Stored items from a collection
________________________________________

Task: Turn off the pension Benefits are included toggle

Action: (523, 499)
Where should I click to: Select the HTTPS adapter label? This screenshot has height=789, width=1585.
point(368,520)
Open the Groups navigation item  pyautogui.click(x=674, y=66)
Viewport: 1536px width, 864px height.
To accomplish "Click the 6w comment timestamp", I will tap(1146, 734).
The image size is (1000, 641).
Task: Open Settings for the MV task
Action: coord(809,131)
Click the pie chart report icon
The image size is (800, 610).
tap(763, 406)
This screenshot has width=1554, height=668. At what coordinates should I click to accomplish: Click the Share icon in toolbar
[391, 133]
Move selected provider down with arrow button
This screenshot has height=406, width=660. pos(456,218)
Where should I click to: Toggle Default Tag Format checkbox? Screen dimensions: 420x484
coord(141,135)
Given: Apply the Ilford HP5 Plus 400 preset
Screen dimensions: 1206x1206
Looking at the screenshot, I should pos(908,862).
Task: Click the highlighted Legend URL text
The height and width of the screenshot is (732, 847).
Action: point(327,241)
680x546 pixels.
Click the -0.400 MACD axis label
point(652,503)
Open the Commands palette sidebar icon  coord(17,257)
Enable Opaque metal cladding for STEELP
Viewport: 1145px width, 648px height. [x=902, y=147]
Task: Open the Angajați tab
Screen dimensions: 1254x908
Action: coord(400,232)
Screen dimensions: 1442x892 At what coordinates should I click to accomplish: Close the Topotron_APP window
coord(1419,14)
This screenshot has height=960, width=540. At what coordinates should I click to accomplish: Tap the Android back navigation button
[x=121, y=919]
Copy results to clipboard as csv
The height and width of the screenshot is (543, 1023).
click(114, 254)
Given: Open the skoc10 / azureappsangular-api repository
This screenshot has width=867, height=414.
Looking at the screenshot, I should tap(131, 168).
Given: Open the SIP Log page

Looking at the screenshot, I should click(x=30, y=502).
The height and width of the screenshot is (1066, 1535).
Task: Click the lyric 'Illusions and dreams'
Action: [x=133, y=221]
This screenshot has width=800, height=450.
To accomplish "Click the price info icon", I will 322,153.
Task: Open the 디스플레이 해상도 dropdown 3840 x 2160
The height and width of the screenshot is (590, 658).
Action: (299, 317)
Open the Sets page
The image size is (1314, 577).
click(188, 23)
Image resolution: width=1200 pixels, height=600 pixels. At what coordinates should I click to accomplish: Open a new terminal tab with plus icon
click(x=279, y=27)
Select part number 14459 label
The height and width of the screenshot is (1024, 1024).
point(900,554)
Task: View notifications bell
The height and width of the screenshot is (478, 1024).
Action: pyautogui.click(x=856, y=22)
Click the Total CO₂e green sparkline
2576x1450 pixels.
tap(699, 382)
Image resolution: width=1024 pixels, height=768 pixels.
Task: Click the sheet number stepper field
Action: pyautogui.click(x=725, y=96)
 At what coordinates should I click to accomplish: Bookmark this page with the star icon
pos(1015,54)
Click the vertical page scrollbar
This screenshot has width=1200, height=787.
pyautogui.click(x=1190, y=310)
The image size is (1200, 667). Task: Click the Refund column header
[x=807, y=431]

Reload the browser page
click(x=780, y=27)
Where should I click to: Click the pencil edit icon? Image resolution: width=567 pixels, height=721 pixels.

________________________________________

Task description: Begin at the first line of the entries above and copy every line exactly, ending with the line that contains "Viewport: 1536px width, 864px height.".

Response to the exercise:
Task: Turn off the pension Benefits are included toggle

Action: (523, 499)
Where should I click to: Select the HTTPS adapter label? This screenshot has height=789, width=1585.
point(368,520)
Open the Groups navigation item  pyautogui.click(x=674, y=66)
Viewport: 1536px width, 864px height.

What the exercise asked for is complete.